On se dressa, entrelacés, les coupes hautes, saluant Jupiter. Les teints dorés des Égyptides et les pâleurs cependant consanguines des filles de Danaüs formaient des couples disparates, sur lesquels, obliquement, tombait la lumière de l'amour et de la vie. Un seul, celui des deux aînés, Lyncéos et Hypermnestra, semblait être l'exception favorisée des dieux de cette troupe de maris et de femmes hostiles, rassemblés par la violence.

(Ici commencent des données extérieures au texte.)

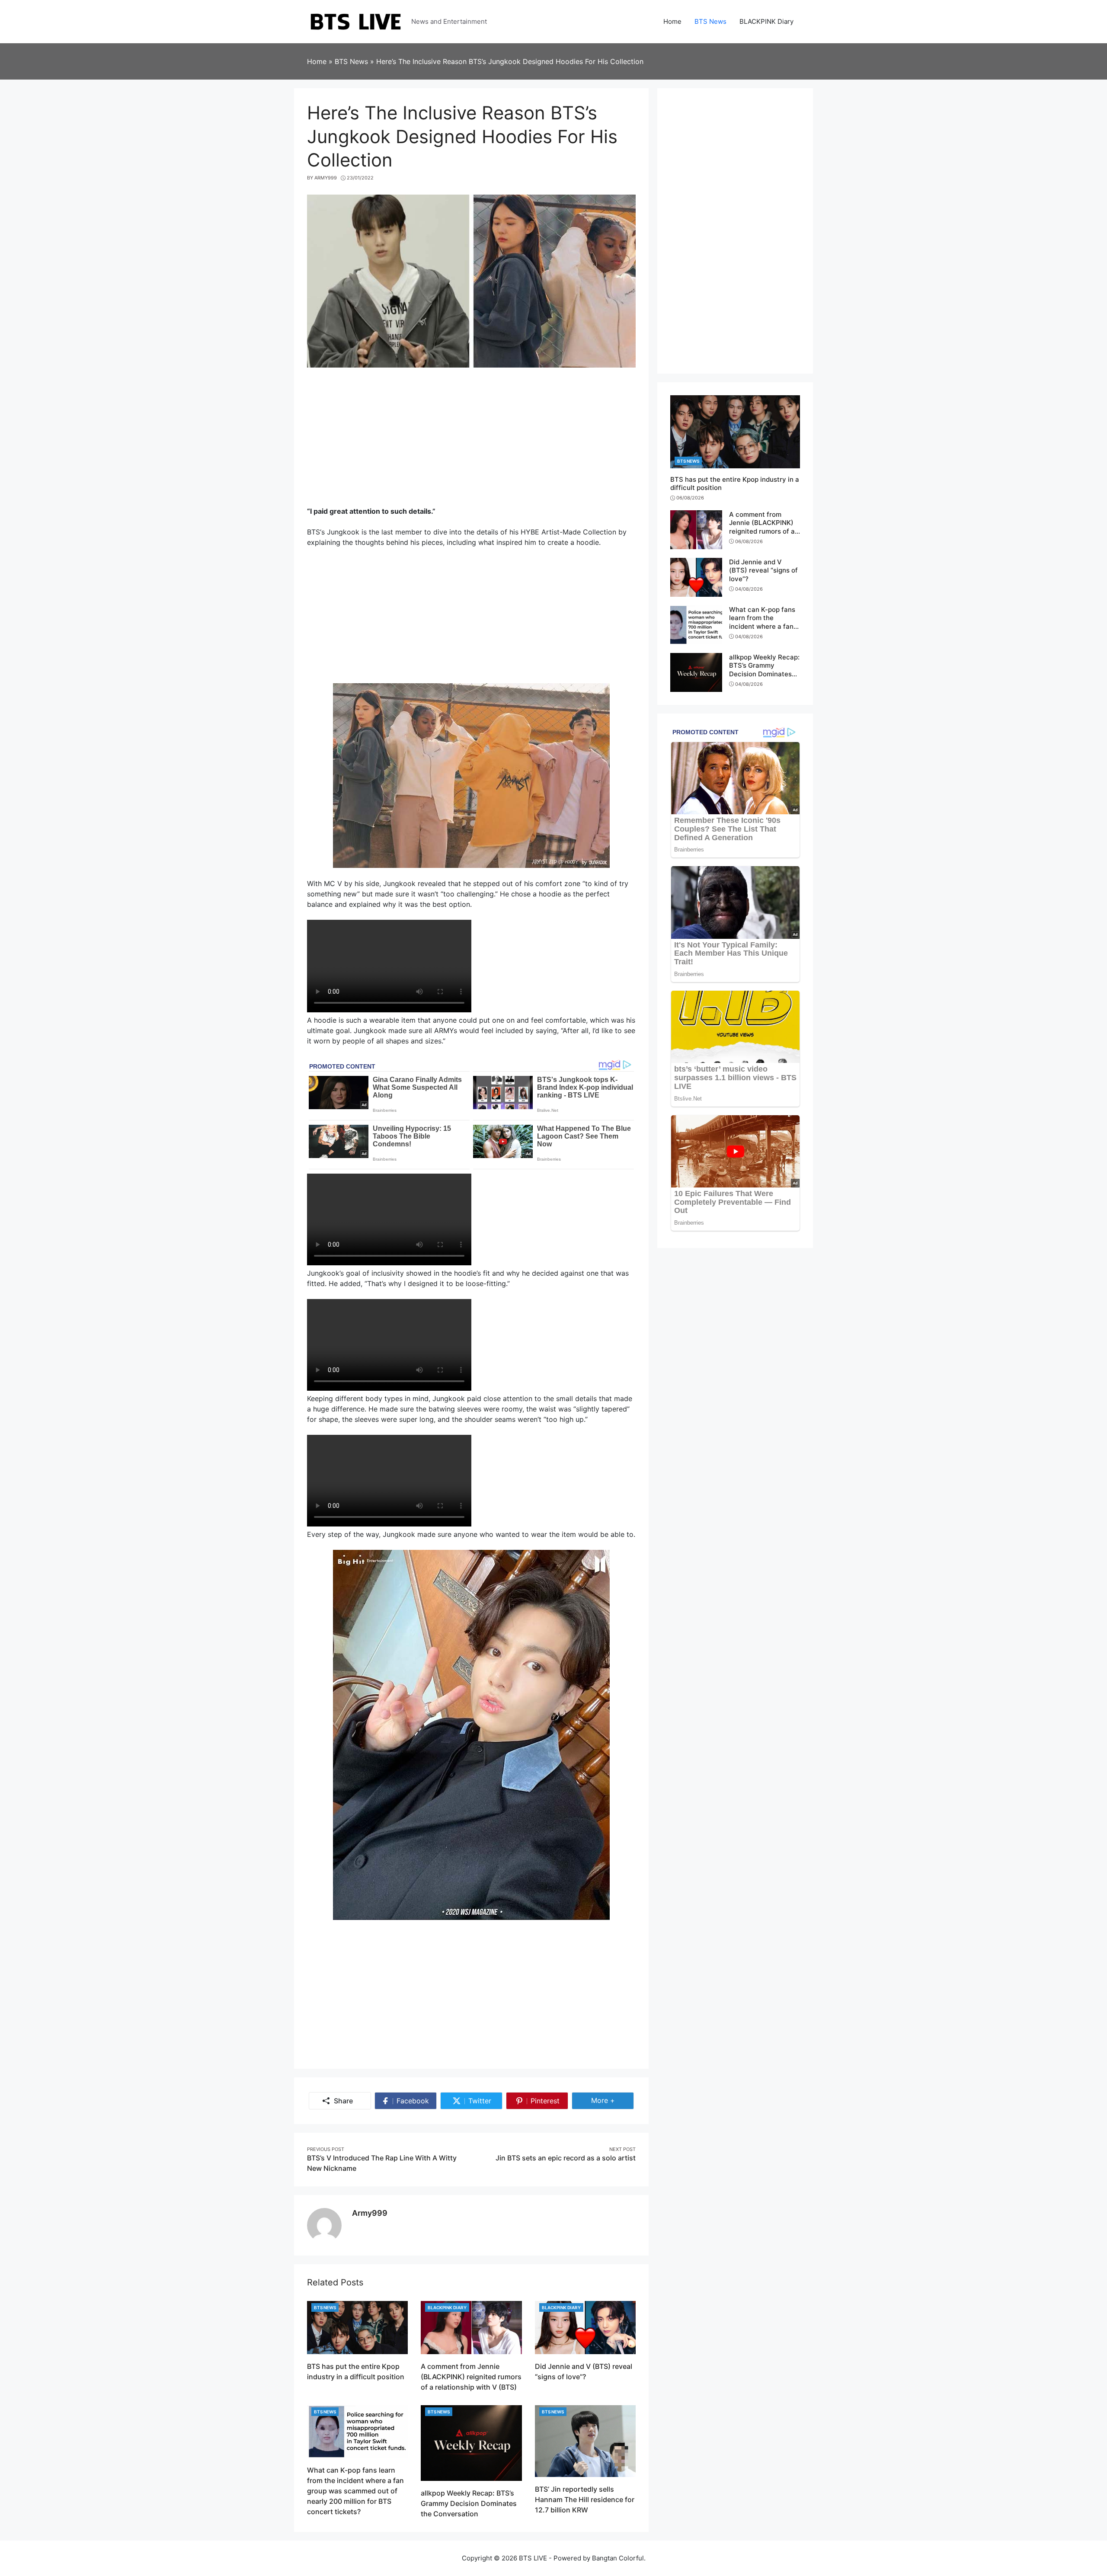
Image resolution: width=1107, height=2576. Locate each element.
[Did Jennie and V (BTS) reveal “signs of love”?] (585, 2327)
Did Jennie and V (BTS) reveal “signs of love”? (763, 570)
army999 (369, 2213)
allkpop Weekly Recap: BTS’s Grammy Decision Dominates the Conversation (469, 2503)
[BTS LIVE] (355, 20)
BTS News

Ils étaient séparés, ceux-là, par le vieux roi, car c'était l'honneur consenti par les deux redoutables familles, que les aînés fussent d'avance si naturellement unis que les paroles captivantes de fiancé à fiancée devinssent inutiles. Ils étaient l'exemple. Ils étaient ceux que l'on imite, par nécessité. Les autres jeunes gens pouvaient éprouver des joies personnelles,—ceux-là devaient être, avant tout, la raison légale et nationale de la libre volupté des quarante-neuf autres couples: ils étaient le premier anneau de cette longue chaîne.

Et, cependant, bien que le vieillard s'interposât entre le prince Lyncéos et celle que le Destin avait donnée à celui-ci, une expression d'attente naïve et de tendresse s'échangeait entre eux à chaque prétexte fourni par les rapsodes, et, lorsqu'il fallut adjurer, dans la libation sacrée, la voix d'Hypermnestra fut le fidèle écho de celle du guerrier. De telle sorte que les voix railleuses des autres épouses semblèrent attester Proserpine, et le chien de l'Erèbe, en prononçant le nom du Maître des Empyrées.—Les coupes, toutefois, ayant été renversées sur la table nuptiale, il s'éleva des déclamations forcenées, poussées par les prêtres de Mercure, qu'on avait oubliés. Ceux-ci, réclamant, au nom du roi d'Égypte, qui avait ourdi cette multiple union, furent accueillis favorablement par les mâles qui jetèrent le vin une seconde fois.

Le soir vint. Les cinquante couples se retirèrent dans les chambres nuptiales. Et la dernière torche cessa de briller sous les avenues de térébinthes des jardins du palais. Lorsque, sous le ciel plein d'étoiles, la moitié de la nuit se fut écoulée, un cri terrible auquel répondirent quarante-huit autres uniques et lugubres, épouvanta le silence et les ténèbres. Tout à coup, sanglantes, chacune tenant d'une main la tête d'un homme et de l'autre une lampe d'or, apparurent dans la salle du roi Danaüs quarante-neuf des épouses de la journée qui, jetant les têtes coupées aux pieds du vieux monarque, lui crièrent:

—Père! le serment est tenu. Reçois les têtes de ceux qui sont entrés dans nos couches; ils n'en sortiront que pour le bûcher.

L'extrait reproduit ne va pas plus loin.